──────── Data excerpts ────────
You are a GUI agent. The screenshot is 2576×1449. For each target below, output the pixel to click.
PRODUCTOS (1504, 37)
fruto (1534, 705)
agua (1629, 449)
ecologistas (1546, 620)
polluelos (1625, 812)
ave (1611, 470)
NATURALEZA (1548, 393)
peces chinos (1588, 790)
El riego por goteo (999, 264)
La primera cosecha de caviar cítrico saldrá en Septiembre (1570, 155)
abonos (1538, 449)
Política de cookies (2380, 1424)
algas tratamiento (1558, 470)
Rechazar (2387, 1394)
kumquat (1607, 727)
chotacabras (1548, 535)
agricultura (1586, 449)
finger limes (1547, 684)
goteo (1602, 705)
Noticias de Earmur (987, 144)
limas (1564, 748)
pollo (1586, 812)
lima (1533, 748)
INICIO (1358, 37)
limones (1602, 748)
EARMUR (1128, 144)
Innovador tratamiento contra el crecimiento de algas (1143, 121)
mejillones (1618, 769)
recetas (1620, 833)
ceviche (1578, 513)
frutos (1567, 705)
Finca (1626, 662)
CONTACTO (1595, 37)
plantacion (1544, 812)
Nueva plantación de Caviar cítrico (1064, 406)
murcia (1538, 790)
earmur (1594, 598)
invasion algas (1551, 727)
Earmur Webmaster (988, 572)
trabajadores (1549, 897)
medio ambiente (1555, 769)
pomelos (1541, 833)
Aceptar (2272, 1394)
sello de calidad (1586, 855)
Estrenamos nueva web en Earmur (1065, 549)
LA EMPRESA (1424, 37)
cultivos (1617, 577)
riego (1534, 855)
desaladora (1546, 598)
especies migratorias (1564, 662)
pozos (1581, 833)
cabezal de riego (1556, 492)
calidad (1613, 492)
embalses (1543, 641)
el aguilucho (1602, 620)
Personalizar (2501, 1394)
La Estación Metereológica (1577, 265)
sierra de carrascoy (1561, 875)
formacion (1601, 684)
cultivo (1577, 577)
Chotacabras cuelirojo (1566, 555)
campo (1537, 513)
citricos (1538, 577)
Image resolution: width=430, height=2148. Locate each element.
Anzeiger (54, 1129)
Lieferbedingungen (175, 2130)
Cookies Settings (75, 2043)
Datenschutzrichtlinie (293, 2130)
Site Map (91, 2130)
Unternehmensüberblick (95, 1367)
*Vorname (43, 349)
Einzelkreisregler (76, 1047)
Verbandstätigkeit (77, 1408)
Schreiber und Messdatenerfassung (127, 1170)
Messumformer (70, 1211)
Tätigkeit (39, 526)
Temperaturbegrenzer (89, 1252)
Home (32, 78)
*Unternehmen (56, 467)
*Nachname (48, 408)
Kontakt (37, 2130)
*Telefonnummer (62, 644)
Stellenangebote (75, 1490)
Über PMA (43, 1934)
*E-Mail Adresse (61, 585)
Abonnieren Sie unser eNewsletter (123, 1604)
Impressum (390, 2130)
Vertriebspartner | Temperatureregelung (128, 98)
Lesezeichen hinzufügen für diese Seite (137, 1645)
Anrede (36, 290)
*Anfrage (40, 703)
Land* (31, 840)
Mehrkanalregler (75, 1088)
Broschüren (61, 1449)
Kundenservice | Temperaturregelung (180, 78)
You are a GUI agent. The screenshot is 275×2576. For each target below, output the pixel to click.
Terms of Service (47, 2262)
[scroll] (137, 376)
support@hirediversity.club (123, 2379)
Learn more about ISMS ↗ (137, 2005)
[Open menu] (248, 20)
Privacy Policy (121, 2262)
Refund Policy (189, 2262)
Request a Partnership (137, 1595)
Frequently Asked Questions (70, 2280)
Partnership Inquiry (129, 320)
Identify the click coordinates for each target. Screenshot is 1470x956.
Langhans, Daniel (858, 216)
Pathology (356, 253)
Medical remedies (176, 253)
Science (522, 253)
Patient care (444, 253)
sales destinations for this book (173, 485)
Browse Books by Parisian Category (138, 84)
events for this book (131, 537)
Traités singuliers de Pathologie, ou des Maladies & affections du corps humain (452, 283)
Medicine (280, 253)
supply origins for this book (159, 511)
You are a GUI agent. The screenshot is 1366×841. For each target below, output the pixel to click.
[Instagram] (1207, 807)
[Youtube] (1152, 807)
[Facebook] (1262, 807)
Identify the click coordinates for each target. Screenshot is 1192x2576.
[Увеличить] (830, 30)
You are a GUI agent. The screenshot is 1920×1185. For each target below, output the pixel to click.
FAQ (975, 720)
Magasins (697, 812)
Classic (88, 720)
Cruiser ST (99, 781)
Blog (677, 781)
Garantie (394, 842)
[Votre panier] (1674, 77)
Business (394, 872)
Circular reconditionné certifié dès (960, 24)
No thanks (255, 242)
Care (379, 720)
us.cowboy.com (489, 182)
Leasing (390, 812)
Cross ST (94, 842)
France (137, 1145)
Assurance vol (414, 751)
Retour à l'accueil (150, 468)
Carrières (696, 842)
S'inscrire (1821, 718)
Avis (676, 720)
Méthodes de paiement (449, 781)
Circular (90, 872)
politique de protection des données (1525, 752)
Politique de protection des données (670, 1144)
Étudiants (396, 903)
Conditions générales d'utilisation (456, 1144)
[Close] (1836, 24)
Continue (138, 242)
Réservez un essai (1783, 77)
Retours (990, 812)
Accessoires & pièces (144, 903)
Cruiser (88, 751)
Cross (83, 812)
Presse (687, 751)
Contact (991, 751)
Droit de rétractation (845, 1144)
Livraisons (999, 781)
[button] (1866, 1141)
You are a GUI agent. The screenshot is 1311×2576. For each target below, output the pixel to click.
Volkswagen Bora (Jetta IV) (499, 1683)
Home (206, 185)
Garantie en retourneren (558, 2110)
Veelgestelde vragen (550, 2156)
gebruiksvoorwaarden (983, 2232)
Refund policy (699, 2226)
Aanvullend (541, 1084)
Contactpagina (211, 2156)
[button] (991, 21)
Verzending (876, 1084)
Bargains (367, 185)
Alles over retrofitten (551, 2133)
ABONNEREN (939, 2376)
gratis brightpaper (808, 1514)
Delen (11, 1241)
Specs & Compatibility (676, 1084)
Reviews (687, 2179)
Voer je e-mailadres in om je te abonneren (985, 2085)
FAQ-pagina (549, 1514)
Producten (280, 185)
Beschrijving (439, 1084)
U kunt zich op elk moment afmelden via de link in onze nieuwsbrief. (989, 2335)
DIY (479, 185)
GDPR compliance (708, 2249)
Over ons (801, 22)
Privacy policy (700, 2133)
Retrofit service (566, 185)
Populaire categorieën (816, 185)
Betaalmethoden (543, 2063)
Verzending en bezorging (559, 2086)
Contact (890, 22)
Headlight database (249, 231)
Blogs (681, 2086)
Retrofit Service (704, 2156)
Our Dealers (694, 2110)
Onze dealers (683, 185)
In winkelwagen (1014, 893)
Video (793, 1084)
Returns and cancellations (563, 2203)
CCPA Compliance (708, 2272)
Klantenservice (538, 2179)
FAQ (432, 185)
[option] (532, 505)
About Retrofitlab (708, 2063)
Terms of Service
────────
Task instructions — Exact lines only, please: output the listing from the first line to the line with "plantacion (1544, 812)", both included.

Response to the task —
You are a GUI agent. The screenshot is 2576×1449. For each target below, output the pixel to click.
PRODUCTOS (1504, 37)
fruto (1534, 705)
agua (1629, 449)
ecologistas (1546, 620)
polluelos (1625, 812)
ave (1611, 470)
NATURALEZA (1548, 393)
peces chinos (1588, 790)
El riego por goteo (999, 264)
La primera cosecha de caviar cítrico saldrá en Septiembre (1570, 155)
abonos (1538, 449)
Política de cookies (2380, 1424)
algas tratamiento (1558, 470)
Rechazar (2387, 1394)
kumquat (1607, 727)
chotacabras (1548, 535)
agricultura (1586, 449)
finger limes (1547, 684)
goteo (1602, 705)
Noticias de Earmur (987, 144)
limas (1564, 748)
pollo (1586, 812)
lima (1533, 748)
INICIO (1358, 37)
limones (1602, 748)
EARMUR (1128, 144)
Innovador tratamiento contra el crecimiento de algas (1143, 121)
mejillones (1618, 769)
recetas (1620, 833)
ceviche (1578, 513)
frutos (1567, 705)
Finca (1626, 662)
CONTACTO (1595, 37)
plantacion (1544, 812)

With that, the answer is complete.